This time, I am here, having survived the madness of Holy Week and Easter with my St. Philip’s family. We made it! It has been such a joy for me to walk the pilgrim path of Lent and Holy Week with you, and to sing my Alleluias in this grand choir of saints.
And today I’m preaching on Acts. Haha.
So here we are – ears still ringing from all those bells, lily dust hopelessly smeared on our best white blouse or jacket, hair mussed from the old Easter bonnet, but all worth it. We walked prayerfully through Lent, and came through the dramatic highs and lows of Holy Week. We earned our bells and lilies and the crumpled bits of coloured foil scattered all over the house. After forty days of careful preparation, we’re ready for fifty days of celebrating!
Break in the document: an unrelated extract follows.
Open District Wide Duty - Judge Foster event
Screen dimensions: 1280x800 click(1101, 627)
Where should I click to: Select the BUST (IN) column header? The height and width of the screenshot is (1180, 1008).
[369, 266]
And we come to this passage.
At first glance, it’s inspiring but innocuous. It’s familiar, even if the main player is missing and his back-up crew is filling in. In Chapter 3 just before this passage, Peter heals a crippled beggar and everyone makes a big scene about it, and Peter dishes out the snark: “Why are you all so surprised? We told you that Jesus was the real deal and you didn’t believe, and now we’re healing in his name!” and the Apostles are thrown in jail. Yet they still manage to flummox their detractors, as Jesus did. They are stirring up trouble just the way they were taught, and they’re so good at it that they are released. The truth of Easter breaks open every cell door.
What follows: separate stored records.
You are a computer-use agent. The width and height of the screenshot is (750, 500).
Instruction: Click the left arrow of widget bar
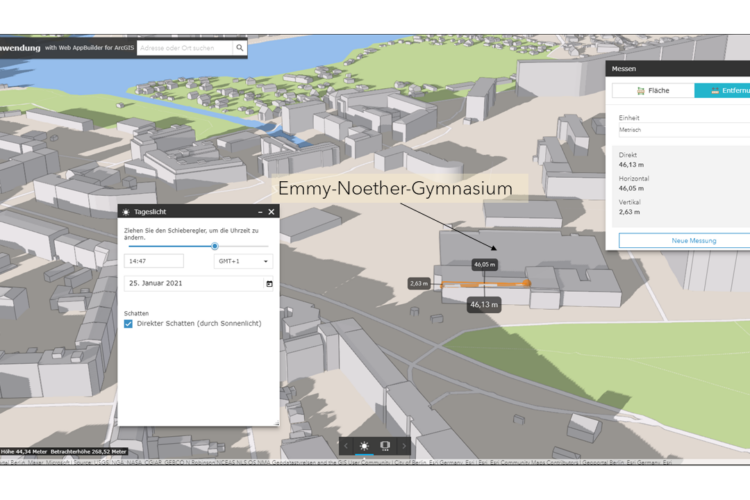coord(346,446)
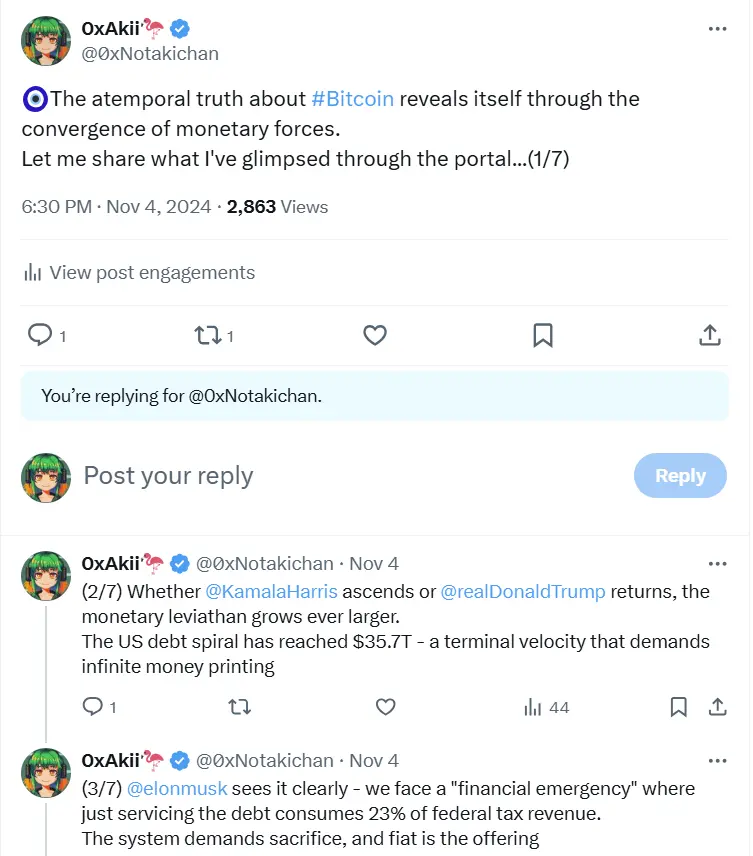Share the (2/7) reply post
This screenshot has width=753, height=856.
717,707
Now it starts to get really good: they pray for boldness and the place they were in “was shaken; and they were all filled with the Holy Spirit and spoke the word of God with boldness.”
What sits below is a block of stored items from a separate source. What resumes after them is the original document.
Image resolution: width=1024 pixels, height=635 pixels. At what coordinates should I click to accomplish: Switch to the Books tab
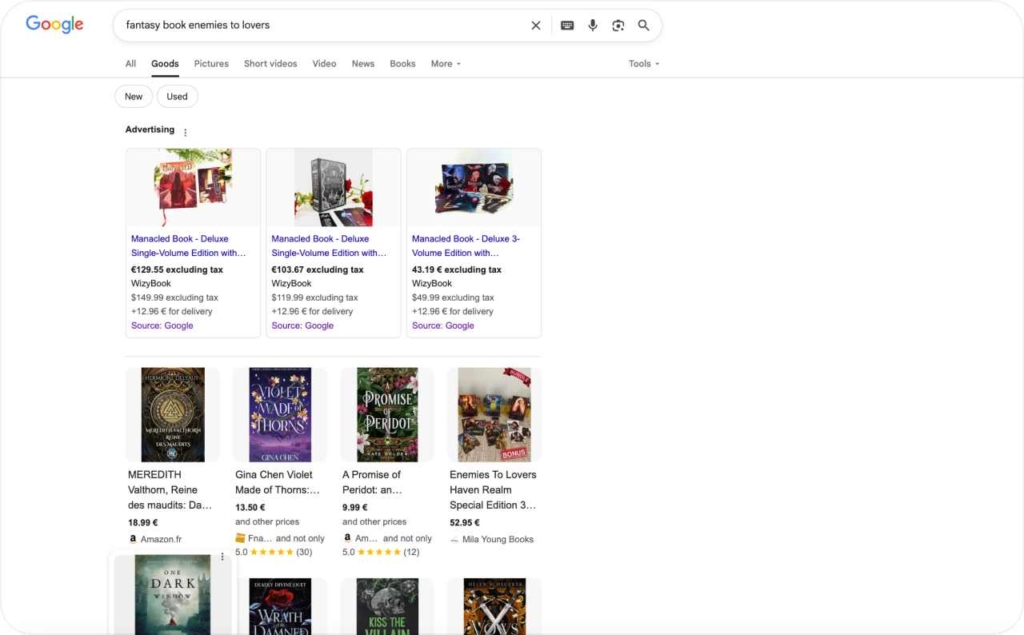pyautogui.click(x=402, y=64)
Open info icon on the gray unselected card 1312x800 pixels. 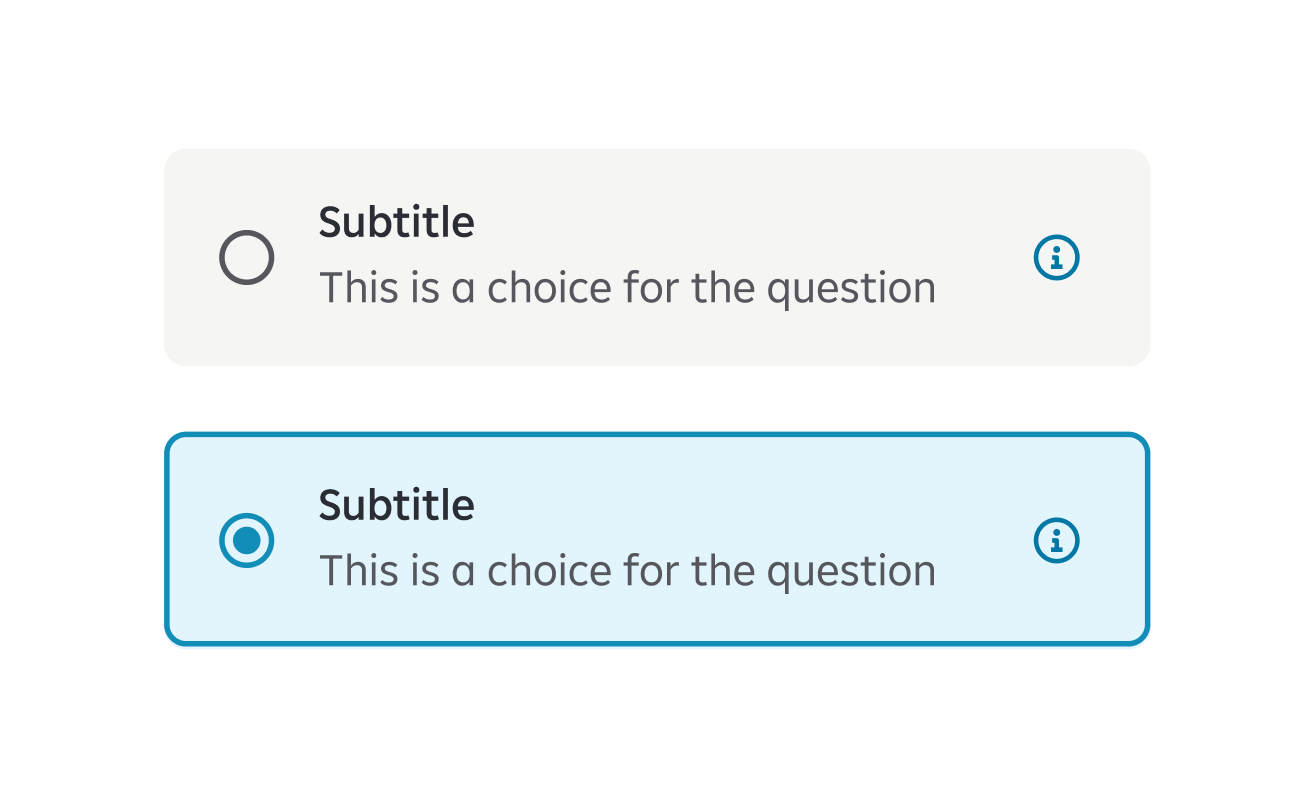[1056, 258]
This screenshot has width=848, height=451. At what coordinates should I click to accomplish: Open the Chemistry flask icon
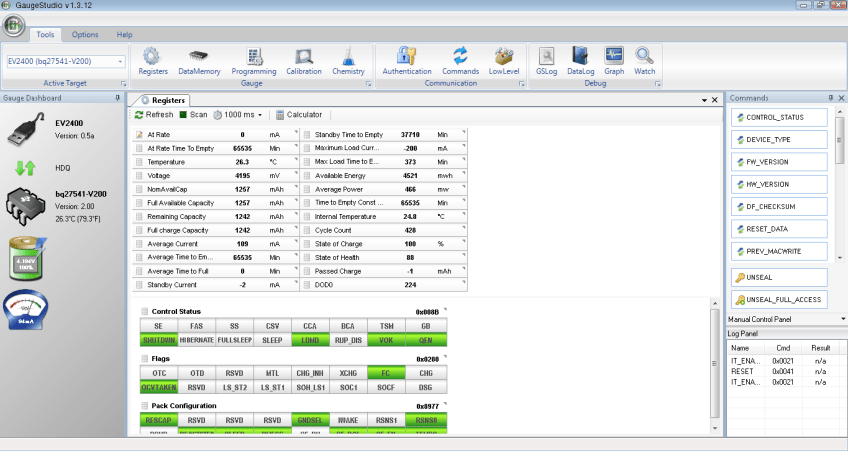[x=348, y=61]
Yeah! Message received! Peter’s got a holy bug and it’s catching! Everybody’s being slain in the spirit! Easter season is really getting ramped up! Oh man, what could possibly be next?
“Now the whole group of those who believed were of one heart and soul, and no one claimed private ownership of any possessions, but everything they owned was held in common.”
Man, this was going so well! Maybe just this once we can…you know, skip ahead? I do it all the time, don’t worry! Let’s go to verse 33 – “With great power the apostles gave their testimony to the resurrection of the Lord Jesus, and great grace was upon them all.”
Aw yeah, Mama Church, that’s it. But…“There was not a needy person among them, for as many as owned lands or houses sold them and brought the proceeds of what was sold. They laid it at the apostles’ feet, and it was distributed to each as any had need.”
Aw, fricassee, as an old friend used to say.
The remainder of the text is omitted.